[Source records]
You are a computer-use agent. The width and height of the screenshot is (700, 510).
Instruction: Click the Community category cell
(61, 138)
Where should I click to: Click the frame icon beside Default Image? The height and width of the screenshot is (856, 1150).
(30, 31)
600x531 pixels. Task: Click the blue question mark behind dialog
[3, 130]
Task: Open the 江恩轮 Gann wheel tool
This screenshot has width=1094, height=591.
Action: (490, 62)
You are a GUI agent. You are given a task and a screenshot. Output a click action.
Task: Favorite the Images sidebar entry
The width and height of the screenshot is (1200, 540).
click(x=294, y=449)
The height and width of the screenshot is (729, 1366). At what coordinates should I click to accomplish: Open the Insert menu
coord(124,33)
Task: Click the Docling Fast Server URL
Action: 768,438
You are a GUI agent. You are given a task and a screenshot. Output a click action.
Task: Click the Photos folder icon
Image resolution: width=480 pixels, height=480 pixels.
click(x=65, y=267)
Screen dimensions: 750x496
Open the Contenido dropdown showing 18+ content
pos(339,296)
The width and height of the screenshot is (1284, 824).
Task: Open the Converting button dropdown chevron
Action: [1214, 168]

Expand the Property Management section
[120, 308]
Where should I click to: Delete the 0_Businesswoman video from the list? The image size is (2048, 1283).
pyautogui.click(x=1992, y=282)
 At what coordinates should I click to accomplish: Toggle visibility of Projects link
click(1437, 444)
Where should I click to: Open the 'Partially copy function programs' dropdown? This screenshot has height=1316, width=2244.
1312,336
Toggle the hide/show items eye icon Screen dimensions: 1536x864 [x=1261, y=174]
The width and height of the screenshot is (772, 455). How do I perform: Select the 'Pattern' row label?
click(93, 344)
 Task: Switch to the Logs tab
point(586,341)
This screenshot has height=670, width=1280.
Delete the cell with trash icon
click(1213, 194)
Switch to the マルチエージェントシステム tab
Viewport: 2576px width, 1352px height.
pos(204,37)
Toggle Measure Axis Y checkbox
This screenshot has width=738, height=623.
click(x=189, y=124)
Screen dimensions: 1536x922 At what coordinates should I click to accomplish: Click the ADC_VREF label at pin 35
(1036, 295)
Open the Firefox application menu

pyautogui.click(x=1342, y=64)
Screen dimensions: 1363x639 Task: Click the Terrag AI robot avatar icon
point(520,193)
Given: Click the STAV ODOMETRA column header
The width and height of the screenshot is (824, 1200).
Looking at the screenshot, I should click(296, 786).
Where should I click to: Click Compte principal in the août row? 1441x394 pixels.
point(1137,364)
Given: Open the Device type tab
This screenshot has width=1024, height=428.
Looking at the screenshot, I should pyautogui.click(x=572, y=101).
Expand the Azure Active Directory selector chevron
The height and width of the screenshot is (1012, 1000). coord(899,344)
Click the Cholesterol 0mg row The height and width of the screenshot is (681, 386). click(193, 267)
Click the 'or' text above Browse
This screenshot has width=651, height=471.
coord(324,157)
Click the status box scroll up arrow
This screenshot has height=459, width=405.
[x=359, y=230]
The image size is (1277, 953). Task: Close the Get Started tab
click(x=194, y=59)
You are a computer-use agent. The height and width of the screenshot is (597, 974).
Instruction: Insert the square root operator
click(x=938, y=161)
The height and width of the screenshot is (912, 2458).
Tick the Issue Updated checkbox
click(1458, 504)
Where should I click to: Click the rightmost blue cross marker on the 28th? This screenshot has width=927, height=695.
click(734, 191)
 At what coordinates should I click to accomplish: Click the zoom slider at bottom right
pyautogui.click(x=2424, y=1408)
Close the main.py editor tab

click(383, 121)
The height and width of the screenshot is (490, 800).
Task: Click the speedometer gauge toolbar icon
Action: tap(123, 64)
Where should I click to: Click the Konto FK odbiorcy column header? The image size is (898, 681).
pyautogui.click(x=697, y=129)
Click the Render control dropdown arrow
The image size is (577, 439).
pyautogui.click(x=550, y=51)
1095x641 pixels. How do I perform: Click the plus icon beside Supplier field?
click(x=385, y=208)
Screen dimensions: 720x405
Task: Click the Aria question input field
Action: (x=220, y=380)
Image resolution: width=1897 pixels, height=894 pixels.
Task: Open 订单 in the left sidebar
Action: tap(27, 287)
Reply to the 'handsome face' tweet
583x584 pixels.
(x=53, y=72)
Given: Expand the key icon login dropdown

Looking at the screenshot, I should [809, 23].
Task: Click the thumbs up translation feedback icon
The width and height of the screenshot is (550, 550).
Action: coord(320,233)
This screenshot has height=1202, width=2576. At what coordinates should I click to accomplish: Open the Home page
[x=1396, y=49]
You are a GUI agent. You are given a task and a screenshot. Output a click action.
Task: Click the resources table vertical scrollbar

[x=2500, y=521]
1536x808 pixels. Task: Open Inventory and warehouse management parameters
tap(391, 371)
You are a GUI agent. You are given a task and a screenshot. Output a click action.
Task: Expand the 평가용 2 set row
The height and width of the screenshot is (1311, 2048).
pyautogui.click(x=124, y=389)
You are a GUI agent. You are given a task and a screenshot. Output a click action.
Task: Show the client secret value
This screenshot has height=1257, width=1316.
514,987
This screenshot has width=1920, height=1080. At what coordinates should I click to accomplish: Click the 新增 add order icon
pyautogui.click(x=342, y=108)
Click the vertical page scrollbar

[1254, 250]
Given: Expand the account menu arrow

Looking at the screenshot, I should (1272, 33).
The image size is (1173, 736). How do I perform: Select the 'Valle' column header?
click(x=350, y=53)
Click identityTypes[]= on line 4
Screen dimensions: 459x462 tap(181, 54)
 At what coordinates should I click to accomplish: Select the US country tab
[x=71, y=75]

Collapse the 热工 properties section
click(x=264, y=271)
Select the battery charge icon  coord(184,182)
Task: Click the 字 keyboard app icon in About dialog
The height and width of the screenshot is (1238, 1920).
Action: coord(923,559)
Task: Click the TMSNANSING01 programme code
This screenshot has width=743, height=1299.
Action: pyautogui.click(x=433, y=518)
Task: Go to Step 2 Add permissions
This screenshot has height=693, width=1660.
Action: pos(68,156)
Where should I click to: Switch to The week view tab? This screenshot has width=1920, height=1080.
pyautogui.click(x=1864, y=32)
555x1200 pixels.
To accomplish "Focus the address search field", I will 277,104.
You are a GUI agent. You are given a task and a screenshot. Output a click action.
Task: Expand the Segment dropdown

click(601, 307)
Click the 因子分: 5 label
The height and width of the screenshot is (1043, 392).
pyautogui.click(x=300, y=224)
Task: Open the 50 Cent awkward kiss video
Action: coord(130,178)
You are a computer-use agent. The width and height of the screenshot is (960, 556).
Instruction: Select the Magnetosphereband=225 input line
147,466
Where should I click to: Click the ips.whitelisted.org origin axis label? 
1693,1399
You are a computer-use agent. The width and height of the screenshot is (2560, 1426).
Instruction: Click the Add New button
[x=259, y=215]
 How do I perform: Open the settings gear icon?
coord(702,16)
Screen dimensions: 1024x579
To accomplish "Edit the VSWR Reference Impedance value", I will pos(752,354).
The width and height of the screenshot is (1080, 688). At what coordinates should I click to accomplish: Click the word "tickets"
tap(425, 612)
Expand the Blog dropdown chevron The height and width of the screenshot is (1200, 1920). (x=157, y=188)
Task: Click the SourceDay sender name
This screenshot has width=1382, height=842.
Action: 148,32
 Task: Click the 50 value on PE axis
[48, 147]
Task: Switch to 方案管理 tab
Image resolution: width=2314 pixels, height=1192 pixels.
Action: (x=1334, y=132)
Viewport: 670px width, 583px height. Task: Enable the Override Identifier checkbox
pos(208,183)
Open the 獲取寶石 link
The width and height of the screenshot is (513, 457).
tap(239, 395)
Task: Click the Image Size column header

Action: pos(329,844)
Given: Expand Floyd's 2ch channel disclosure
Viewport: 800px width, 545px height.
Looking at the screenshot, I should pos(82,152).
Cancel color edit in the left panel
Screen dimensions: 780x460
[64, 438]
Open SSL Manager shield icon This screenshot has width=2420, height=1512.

▸ What you will do
Rename "Logs" to "Activity" in everything from "Where should I click to: Open" down to "point(586,341)", and reproduce those lines with nothing else altered.

▸ Solution
Where should I click to: Open the 'Partially copy function programs' dropdown? This screenshot has height=1316, width=2244.
1312,336
Toggle the hide/show items eye icon Screen dimensions: 1536x864 [x=1261, y=174]
The width and height of the screenshot is (772, 455). How do I perform: Select the 'Pattern' row label?
click(93, 344)
 Task: Switch to the Activity tab
point(586,341)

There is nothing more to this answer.